ESTRATTO DEL DOCUMENTO
MANTOVA – A Palazzo San Sebastiano, nell’ambito di Festivaletteratura, ieri sera Alessandro Aresu e Cesare Alemanni hanno discusso di come l’intelligenza artificiale stia trasformando equilibri tecnologici e geopolitici. L’incontro, sponsorizzato da Confindustria, ha mostrato un’IA ben oltre l’immagine quotidiana delle chatbot.
«Per molti l’intelligenza artificiale è ancora una cosa in cui apri il computer, vai su ChatGPT e ti sembra un’attualità – ha esordito Alemanni –. Ma dietro c’è una corsa tra giganti, risorse e potenze globali». Aresu ha ricordato l’origine del termine: «Nel 1955 un professore statunitense si inventa l’espressione “intelligenza artificiale” per ragioni di marketing, perché cibernetica e automazione non suonavano abbastanza attraenti. Questo ci ricorda che il concetto ha sempre avuto un valore comunicativo, oltre che scientifico». Dietro agli strumenti di uso comune c’è un ecosistema globale: «ChatGPT non è nato a San Francisco, ma in Iowa, nei data center messi a disposizione da Microsoft. È la storia di acciaio, rame, semiconduttori prodotti a Taiwan, memorie coreane, server assemblati in più parti del mondo, fino agli operai che li installano. La geopolitica dell’intelligenza artificiale è fatta di aziende, talenti e catene di approvvigionamento», ha spiegato Aresu. Non solo Stati Uniti: la Cina è al centro della competizione. «Dal 2015 Pechino ha puntato a scalare le filiere tecnologiche più strategiche: dai semiconduttori all’aerospazio, fino alla robotica e all’IA. Oggi la Zhejiang University è tra i primi centri mondiali per pubblicazioni sul tema», ha ricordato. Gli Stati Uniti, intanto, oscillano tra protezionismo e apertura: «Ci sono 270 mila studenti cinesi nelle università americane. Senza questo apporto, il sistema formativo e la ricerca tecnologica statunitense collasserebbero», ha aggiunto Aresu, che sul tema ha approfondito nel volume “Geopolitica dell’intelligenza artificiale” (Feltrinelli), seguito dal recente “La Cina ha vinto”.

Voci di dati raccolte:
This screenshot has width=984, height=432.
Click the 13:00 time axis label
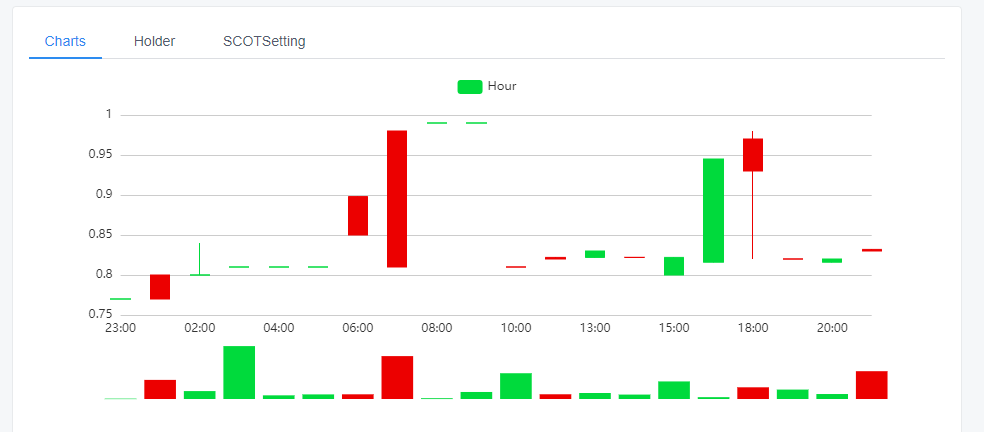[595, 328]
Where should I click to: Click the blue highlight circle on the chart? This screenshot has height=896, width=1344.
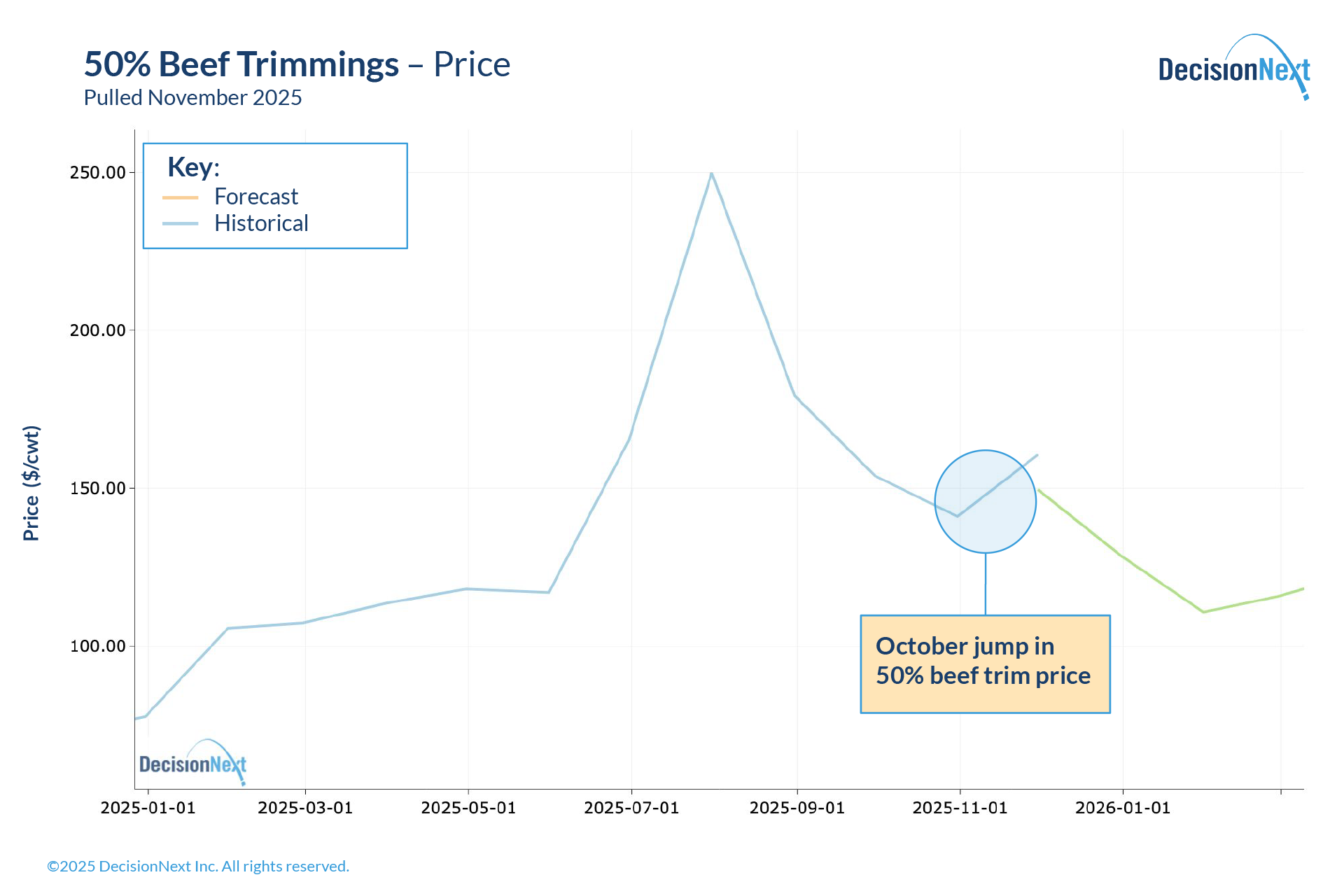(x=985, y=501)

COSA FARE
Prosegui l'articolo sull'incontro di Festivaletteratura dedicato alla geopolitica dell'intelligenza artificiale, riprendendo subito dopo l'ultima frase riportata. Il materiale non serve.

SPAZIO RISPOSTA
Conclusione netta: «La rivoluzione dell’IA non è calata dal cielo, ma nasce da catene produttive, strategie industriali e visioni geopolitiche. La Cina vede la vittoria anche nell’autodistruzione dell’avversario; gli Stati Uniti dovranno continuare ad attrarre talento per restare in testa».